━━━ Data section

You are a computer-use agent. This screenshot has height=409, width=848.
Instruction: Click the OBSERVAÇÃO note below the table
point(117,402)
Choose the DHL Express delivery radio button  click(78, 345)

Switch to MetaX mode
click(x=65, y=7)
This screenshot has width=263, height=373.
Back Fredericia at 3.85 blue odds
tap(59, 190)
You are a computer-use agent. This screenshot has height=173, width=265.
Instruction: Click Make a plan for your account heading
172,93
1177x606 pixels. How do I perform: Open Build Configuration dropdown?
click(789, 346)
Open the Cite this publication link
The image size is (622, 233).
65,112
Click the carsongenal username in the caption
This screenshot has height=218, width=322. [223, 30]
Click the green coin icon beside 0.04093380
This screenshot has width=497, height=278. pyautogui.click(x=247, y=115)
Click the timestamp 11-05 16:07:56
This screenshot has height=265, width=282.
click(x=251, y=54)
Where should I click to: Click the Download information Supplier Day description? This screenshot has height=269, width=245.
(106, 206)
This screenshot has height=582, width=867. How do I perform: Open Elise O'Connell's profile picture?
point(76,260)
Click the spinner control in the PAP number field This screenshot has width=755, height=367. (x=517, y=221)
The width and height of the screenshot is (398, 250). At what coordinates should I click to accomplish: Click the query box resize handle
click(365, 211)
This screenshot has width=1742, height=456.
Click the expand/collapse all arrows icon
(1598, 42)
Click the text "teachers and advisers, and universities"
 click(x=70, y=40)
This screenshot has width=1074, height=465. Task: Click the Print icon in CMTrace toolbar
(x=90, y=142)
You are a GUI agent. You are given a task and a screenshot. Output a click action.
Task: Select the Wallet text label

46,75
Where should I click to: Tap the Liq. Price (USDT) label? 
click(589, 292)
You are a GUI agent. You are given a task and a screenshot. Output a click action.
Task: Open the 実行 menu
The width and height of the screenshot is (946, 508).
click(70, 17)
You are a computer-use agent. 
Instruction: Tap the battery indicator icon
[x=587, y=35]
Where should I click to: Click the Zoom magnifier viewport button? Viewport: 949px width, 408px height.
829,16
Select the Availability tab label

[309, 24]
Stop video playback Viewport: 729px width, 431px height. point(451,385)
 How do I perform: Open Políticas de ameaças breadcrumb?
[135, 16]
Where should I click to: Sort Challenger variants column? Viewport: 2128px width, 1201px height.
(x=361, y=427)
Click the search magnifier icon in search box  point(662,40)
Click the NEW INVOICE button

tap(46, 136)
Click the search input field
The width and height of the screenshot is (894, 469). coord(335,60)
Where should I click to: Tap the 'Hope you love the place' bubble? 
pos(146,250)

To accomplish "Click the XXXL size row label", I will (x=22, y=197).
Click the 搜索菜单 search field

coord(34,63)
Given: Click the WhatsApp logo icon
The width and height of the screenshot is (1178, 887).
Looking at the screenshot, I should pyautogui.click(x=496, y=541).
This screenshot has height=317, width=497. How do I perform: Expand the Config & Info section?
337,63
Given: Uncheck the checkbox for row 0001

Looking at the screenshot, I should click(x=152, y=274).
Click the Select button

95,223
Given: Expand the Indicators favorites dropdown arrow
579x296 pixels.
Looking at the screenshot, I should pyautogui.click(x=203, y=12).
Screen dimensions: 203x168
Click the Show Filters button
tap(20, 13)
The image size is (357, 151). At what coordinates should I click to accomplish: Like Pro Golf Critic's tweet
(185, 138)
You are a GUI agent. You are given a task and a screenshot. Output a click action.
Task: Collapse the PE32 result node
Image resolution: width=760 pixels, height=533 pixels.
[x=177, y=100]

━━━━━━

Whenever a line above includes "computer", copy it in full.

You are a computer-use agent. This screenshot has height=409, width=848.
You are a computer-use agent. This screenshot has height=173, width=265.
You are a computer-use agent. 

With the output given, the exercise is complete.